At any rate, I don't think that there's anything in the Matthew passage which suggests that it'd be better to have only private charity with no government interference. The argument, which I think you frame nicely at the end, is what is the appropriate course of activity for the government to follow. And the passage suggests that compassion for the less fortunate is very important.

2:17 PM  
Blogger Scarlet Panda said...

[BTW, I hadn't seen Matt's comment when I wrote this, so sorry for any repetition or ignoring of his comments.]

The Bible and other sources of Judeo-Christian ethics tell followers what is moral; they don't tell followers whether they should use the government as a tool to promote those morals. I think you could read it either way.

Some conservatives have successfully convinced many people that the governent should be used to promote or enforce the parts of religion related to sexual and family morality, but not the parts of religion related to giving-to-the-poor-type morality. I think that's a bit shady. Similarly, I think it would be kind of shady for the Democrats to do the converse.

Oddly, in light of the positions the two parties have taken, I think that if we did accept the premise that the government should be used to enforce the morals described in the Bible, and we had a verse-for-verse "Whose platform is more consistent with the New Testament?" standoff, I think it would probably help the Democrats.

2:42 PM  
Blogger Scarlet Panda said...

arfanser, I agree with you that "modern day christians for the most part have been convinced that the most important parts of the bible are those condemning homosexuality and abortion." But I think that's because no one has really tried to convince them otherwise.

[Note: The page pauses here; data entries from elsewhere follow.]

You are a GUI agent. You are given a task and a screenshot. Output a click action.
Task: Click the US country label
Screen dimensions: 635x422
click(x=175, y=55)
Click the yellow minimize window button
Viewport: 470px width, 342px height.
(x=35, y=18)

I'm going to go out on a limb here: There is no possible way that anyone could argue that that homosexuality and abortion are the most important parts of the Bible. Abortion is not mentioned (there's the don't-kill-people stuff, yes, but that's not dispositive--even conservatives say we can kill people sometimes, and even liberals say we can't murder people post-birth). Homosexuality is mentioned in a very few passages, some of which Biblical scholars now say are probably not even about homosexuality. The scriptural support for an anti-gay stance is about on par with scriptural support for slavery or whatever cockamamie idea you want to support with the Bible. Jesus never mentions it at all.

In contrast, the Bible, and especially the Gospels, are teeming with unambiguous statements about how you absolutely have to give all your stuff and your time to the poor right now.

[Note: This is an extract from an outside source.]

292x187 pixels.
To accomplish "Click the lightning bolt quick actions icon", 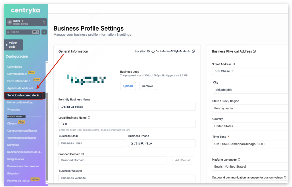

How on earth does this argument have so little traction?

6:58 AM  
Blogger Matt said...

Beliefnet's got a very history-specific answer to what that means. I always thought of it as being a sort of separation of church and state type thing.

The Bible's so thick, with so many different authors, and written in a manner that's so very open to interpretation, that the secondary authority seems to overwhelm the primary at times.